_Vorgelegter Text_:
▬▬▬

Standpunkt
„Europa geht uns alle an“
Die Wahlen zum Europäischen Parlament stehen kurz bevor, in Deutschland wird am 9. Juni 2024 gewählt. Eine gelebte Demokratie ist ein entscheidender Grundpfeiler für die Freiheiten, auch die der Forschung. Ein Standpunkt von Otmar D. Wiestler.
Die großen Fragestellungen unserer Zeit für die Wissenschaft, die Wirtschaft und die Gesellschaft machen nicht an Grenzen halt – und es ist von größter Bedeutung, sie gemeinsam und auf der europäischen Ebene anzugehen. Heute mehr denn je. Im Wettbewerb mit anderen Weltregionen und angesichts solch immenser Herausforderungen wie dem Klimawandel oder der Energiewende kann kein EU-Mitgliedstaat alleine bestehen. Im Europa des 21. Jahrhunderts sollten wir gemeinsam das europäische Projekt voranbringen und nicht in die Falle laufen, nationale Interessen zu priorisieren.

▬▬▬

Gib den Standpunkt zur Europawahl vollständig und Wort für Wort wieder. Die Zeilen weiter unten spielen hierfür keine Rolle.

▬▬▬

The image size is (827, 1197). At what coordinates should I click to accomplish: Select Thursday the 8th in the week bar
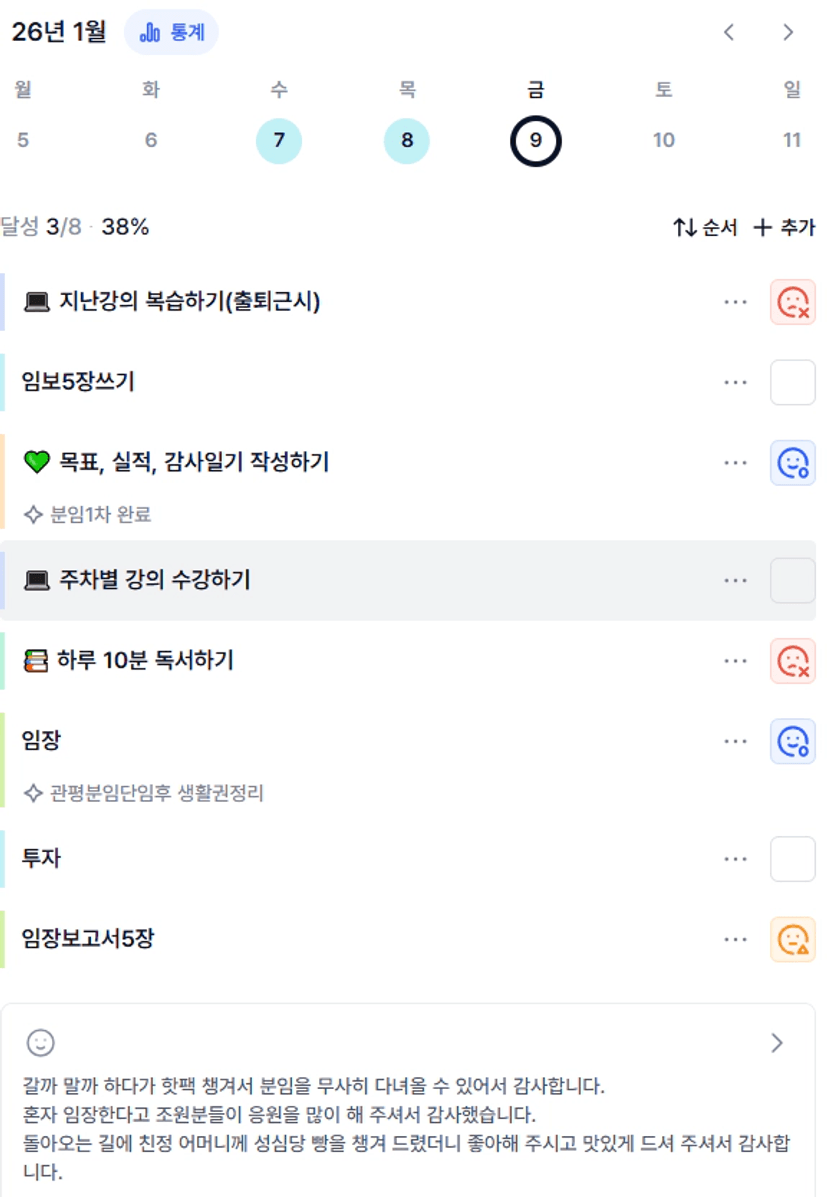[x=407, y=140]
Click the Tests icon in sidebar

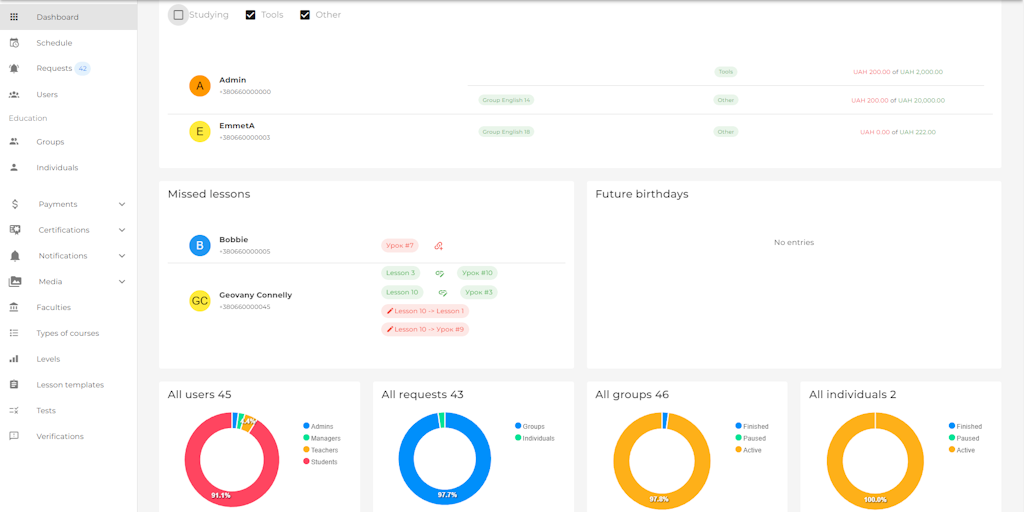coord(14,411)
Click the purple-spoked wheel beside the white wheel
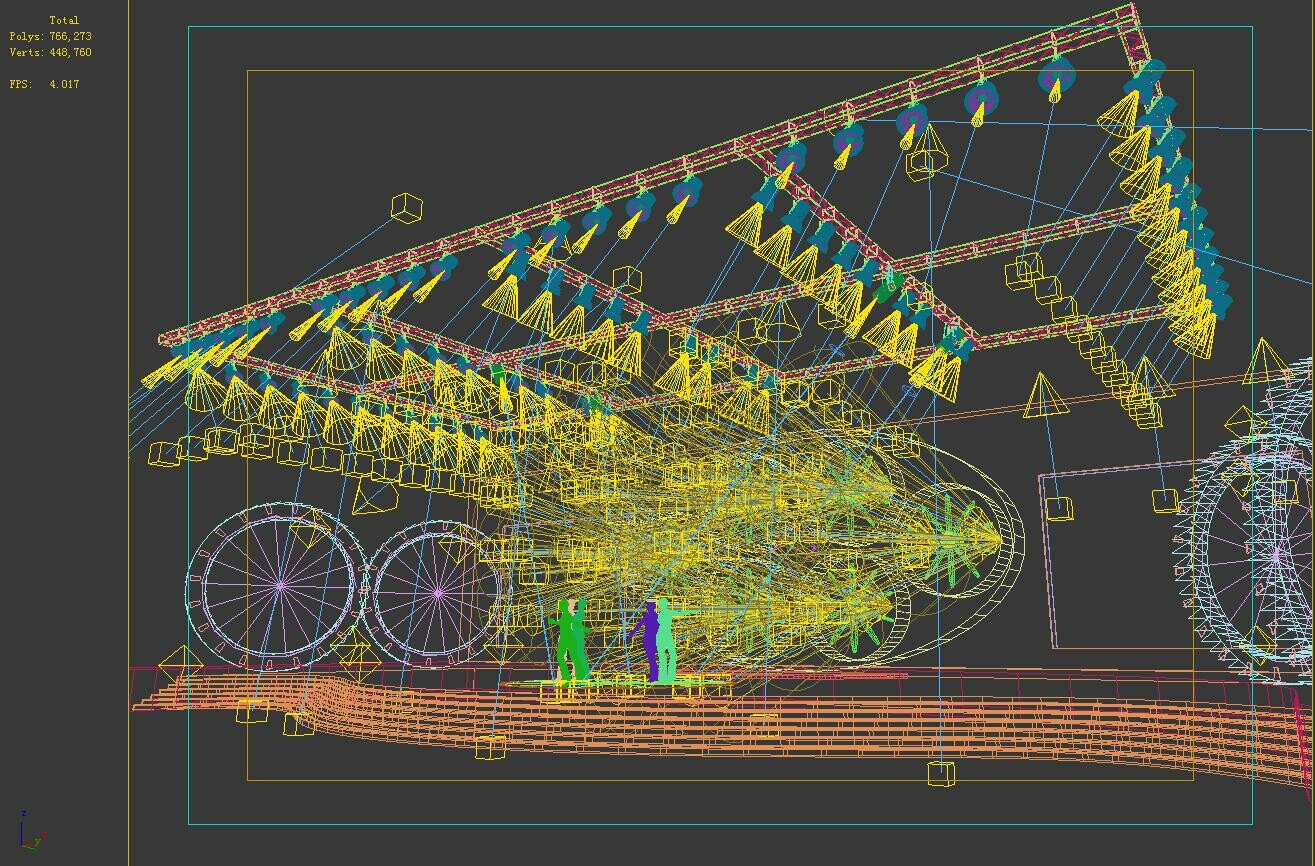 (x=437, y=592)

▬▬▬

_Ergebnis_:
Standpunkt
„Europa geht uns alle an“
Die Wahlen zum Europäischen Parlament stehen kurz bevor, in Deutschland wird am 9. Juni 2024 gewählt. Eine gelebte Demokratie ist ein entscheidender Grundpfeiler für die Freiheiten, auch die der Forschung. Ein Standpunkt von Otmar D. Wiestler.
Die großen Fragestellungen unserer Zeit für die Wissenschaft, die Wirtschaft und die Gesellschaft machen nicht an Grenzen halt – und es ist von größter Bedeutung, sie gemeinsam und auf der europäischen Ebene anzugehen. Heute mehr denn je. Im Wettbewerb mit anderen Weltregionen und angesichts solch immenser Herausforderungen wie dem Klimawandel oder der Energiewende kann kein EU-Mitgliedstaat alleine bestehen. Im Europa des 21. Jahrhunderts sollten wir gemeinsam das europäische Projekt voranbringen und nicht in die Falle laufen, nationale Interessen zu priorisieren.